Nonetheless, Strobl contends the MSU organization was not officially a part of the national group. “It seems the very decentralized national office at the time may have just overlooked the details of Bristow’s group and made some false assumptions when the advertisement was placed,” he wrote in a follow-up email.
For his part, Bristow bristles at implications the organization he brought to national attention was not a chartered part of the national organization.
“You know damned well that National YAF supported MSU-YAF and fully approved its activities,” wrote Bristow in an email. “It’s fake news to think that MSU-YAF was not a chartered YAF chapter.”
He notes that the original youth organization founded by Buckley was recently purchased by the Young Americans Foundation, a group he classifies as a neo-conservative group.
“It shouldn’t take a rocket scientist to connect the dots and to deduce that the purchase of YAF by YAF was for fundraising purposes and that Young America’s Foundation is rewriting history to make its neocon donors happy,” he wrote.
Bristow now serves as the executive director of the Foundation for the Marketplace of Ideas. That group has been listed by the SPLC as a hate group as well. Spencer and radio host Edwards serve on the board of directors for the organization.
Heimbach created the White Student Union at Towson University in Maryland, causing outrage and controversy in 2013 and has been a rising star among white nationalist organizers and speakers across the country, according to the Southern Poverty Law Center. He pleaded guilty to disorderly conduct in Kentucky in 2017 for assaulting a protester at a political rally for Republican presidential candidate Donald Trump. Heimbach argued he was acting as a deputy for the campaign, according to a report in the Louisville Courier Journal.

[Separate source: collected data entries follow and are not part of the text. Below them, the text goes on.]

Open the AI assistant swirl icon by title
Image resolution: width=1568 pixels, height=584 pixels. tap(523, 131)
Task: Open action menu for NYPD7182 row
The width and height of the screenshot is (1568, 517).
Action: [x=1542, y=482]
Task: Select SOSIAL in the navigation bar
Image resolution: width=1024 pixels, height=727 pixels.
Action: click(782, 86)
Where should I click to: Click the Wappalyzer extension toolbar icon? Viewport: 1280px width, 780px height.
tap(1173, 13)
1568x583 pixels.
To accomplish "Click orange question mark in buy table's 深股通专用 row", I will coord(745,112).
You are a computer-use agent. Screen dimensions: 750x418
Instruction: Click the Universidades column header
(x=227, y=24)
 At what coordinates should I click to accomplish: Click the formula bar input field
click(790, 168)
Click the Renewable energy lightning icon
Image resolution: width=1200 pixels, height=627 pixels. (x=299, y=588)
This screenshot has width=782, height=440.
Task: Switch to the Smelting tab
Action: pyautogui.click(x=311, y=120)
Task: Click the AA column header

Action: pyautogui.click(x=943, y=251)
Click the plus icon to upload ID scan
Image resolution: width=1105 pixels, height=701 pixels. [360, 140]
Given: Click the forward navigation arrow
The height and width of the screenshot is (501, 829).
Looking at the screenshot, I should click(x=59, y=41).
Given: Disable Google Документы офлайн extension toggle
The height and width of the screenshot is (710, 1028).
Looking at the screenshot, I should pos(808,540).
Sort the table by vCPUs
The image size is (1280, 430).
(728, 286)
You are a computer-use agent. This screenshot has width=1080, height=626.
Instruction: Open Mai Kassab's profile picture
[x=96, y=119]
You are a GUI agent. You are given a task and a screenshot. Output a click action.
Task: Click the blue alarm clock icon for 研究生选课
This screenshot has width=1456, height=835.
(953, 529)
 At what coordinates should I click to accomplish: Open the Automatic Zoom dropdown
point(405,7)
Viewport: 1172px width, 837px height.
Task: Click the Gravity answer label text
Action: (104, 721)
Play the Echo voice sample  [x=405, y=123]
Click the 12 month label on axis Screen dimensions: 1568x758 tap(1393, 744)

Spencer will speak at Michigan State University March 5 at the Pavilion for Agriculture and Livestock Education. As part of the settlement paving the way for Spencer’s speech, Bristow will be paid $27,400 for his legal work representing Cameron Padgett. Padgett has been booking private speaking events at public universities in the country, including Florida, Texas, Alabama and the University of Michigan. If a public university balks at renting the facility for the white nationalist to use, Padgett sues under First Amendment grounds.
Edwards unsuccessfully sued the Detroit News, with Bristow representing him, claiming libel. Edwards cried foul when an editorial writer implied the radio host was a leader in the KKK. The Michigan Court of Appeals ruled in October of last year that there was no libel because while Edwards was not an elected leader, he was an embodiment of the organization and a mouthpiece for its leaders.